(Pixel coordinate grounding data)
+ + +
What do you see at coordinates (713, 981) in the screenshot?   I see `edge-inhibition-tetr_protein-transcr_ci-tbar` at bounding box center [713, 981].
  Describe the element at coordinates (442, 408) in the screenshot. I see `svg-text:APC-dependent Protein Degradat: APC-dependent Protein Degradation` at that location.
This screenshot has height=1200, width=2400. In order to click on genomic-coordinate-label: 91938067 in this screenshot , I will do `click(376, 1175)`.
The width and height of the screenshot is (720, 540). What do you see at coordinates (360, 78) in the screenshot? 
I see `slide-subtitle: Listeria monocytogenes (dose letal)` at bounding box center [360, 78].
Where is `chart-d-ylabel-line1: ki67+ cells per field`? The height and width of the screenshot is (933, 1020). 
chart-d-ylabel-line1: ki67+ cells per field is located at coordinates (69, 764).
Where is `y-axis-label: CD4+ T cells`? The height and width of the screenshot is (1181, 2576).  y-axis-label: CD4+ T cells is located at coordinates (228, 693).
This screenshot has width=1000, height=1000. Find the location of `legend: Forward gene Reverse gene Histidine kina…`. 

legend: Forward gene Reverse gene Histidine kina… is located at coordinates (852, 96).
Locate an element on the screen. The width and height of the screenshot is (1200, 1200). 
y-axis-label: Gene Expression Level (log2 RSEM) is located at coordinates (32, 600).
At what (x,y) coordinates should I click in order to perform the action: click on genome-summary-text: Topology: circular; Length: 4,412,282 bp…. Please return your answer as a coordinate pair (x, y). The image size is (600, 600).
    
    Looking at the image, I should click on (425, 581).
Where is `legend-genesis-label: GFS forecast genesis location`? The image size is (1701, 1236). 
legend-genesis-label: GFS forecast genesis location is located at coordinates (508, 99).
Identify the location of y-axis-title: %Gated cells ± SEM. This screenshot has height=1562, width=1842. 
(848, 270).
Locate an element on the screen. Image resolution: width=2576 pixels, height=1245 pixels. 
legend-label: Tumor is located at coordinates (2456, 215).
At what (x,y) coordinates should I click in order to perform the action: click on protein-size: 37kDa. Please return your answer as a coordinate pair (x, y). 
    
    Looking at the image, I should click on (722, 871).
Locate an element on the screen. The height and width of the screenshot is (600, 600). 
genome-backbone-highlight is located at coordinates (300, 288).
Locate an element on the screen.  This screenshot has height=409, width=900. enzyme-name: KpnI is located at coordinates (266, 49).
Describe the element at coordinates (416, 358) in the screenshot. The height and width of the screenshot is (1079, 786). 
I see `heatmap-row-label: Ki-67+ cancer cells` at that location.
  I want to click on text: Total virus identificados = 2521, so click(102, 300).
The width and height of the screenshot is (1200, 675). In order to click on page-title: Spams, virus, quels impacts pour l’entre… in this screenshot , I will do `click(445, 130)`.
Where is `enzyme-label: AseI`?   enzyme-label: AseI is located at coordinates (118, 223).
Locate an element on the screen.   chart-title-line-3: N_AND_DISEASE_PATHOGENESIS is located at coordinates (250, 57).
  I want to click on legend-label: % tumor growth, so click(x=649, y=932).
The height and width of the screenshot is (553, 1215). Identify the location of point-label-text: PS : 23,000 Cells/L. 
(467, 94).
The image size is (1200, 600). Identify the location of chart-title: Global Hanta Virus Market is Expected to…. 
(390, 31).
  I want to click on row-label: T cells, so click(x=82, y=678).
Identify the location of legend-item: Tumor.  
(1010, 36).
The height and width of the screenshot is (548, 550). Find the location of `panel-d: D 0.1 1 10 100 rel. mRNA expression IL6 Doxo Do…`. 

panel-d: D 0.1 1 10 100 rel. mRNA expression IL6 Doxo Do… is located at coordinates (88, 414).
+ + +
§ **Directions**
Please copy exactly, and only, the lines from the line containing "Identify the location of legend-item: Tumor." through the last line of the records, with both ends included.

§ **Your response**
Identify the location of legend-item: Tumor.  
(1010, 36).
The height and width of the screenshot is (548, 550). Find the location of `panel-d: D 0.1 1 10 100 rel. mRNA expression IL6 Doxo Do…`. 

panel-d: D 0.1 1 10 100 rel. mRNA expression IL6 Doxo Do… is located at coordinates (88, 414).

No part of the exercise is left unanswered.